Before I get into what I thought went wrong, let me start by saying the first 20 minutes are so hilariously spot on perfect that there was no way I could keep quiet. Drew Baylor (grimly played by Orlando Bloom) is an engineer at a shoe company who's first solo project has just gone up in flames. Actually, that's putting it kindly. Imagine a nuke going off and that would be more accurate.

Drew walks in knowing full well that his shoe (called the Spasmodica) tanked the company, but he puts his game face on even when taken to see the boss, Phil. Phil is described prior to Baylor actually seeing him and the visuals combined with Bloom's narration had me in hysterics. That was amplified when Phil actually speaks because Alec Baldwin absolutely kills in his five minute role. The way he takes Drew through their facilities talking to him about cutting this program or that program truly nails what it feels like to fail absolutely at anything and Baldwin is brilliant. He's making a career out of appearing briefly only to walk away with the entire show.

Once Drew gets home he plots to kill himself. Being an engineer he can't just take a knife to his wrists though and the contraction he comes up with, that also fails, is truly funny. It's at that point he gets the call that changes the rest of the movie: His dad Mitch died while visiting family in Elizabethtown and his mom and sister want him to go there and retrieve the body. Up to this point, Crowe has me completely interested in Drew's issues but once he hops on that plane we're introduced to the make-or-break character of the entire film: Claire.

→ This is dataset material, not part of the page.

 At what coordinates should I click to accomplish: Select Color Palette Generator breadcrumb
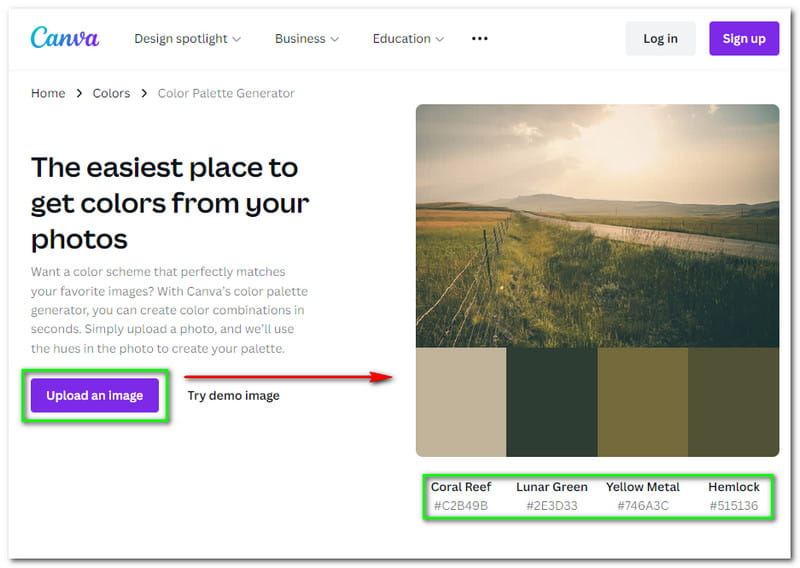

As played by Kirsten Dunst, Claire is just as transitory in nature as her job as a flight attendant is. But every time she speaks it feels like Crowe was going for another Penny Lane-type free spirit and here he goes overboard. Personally, I like the heck out of Dunst as an actor but here it feels like she's really trying way, way too hard. I couldn't figure out whether Claire is desperate to connect to someone or desperate to keep everyone at arm's length, and its this contradictory nature that wound up pissing me off about her character.

Once Drew reaches Elizabethtown, Crowe knocks another homerun by absolutely nailing the South and how the large families interact. I have well over 100 cousins and relatives the majority of whom I've met only once or twice in my life. But when those people get together then everyone no matter how remote is treated like immediate family and it was a hoot watching Drew navigate through a sea of people he barely remembers from his childhood.

But then the film periodically crashes and burns by jumping back to Drew's homestead where his mother (Susan Sarandon) is channeling her grief into learning new skills. Every single time we go back there the film comes to a dead stop. But then Drew and Claire talk on the phone all night and the movie gets back on track, right down to introducing a random couple called Chuck & Cindy who are staying in the same hotel as Drew and are getting married in a few days. Guffaws aplenty follow Chuck & Cindy whenever they show up, so the film adds another charm to it.

By the end though, Elizabethtown just kind of wanders around looking to find its way which would be a better metaphor for what Drew feels if it actually, you know, found something. The final road trip sequence is wonderful by itself but feels like it belongs in another movie. Elizabethtown I had high hopes for, and to be fair I enjoyed watching it while sitting with My Fair Lady primarily because she was emotionally freaking out whenever someone on screen talked about Mitch dying and I'd laugh, or give voice to Mitch.

But I'm warped that way.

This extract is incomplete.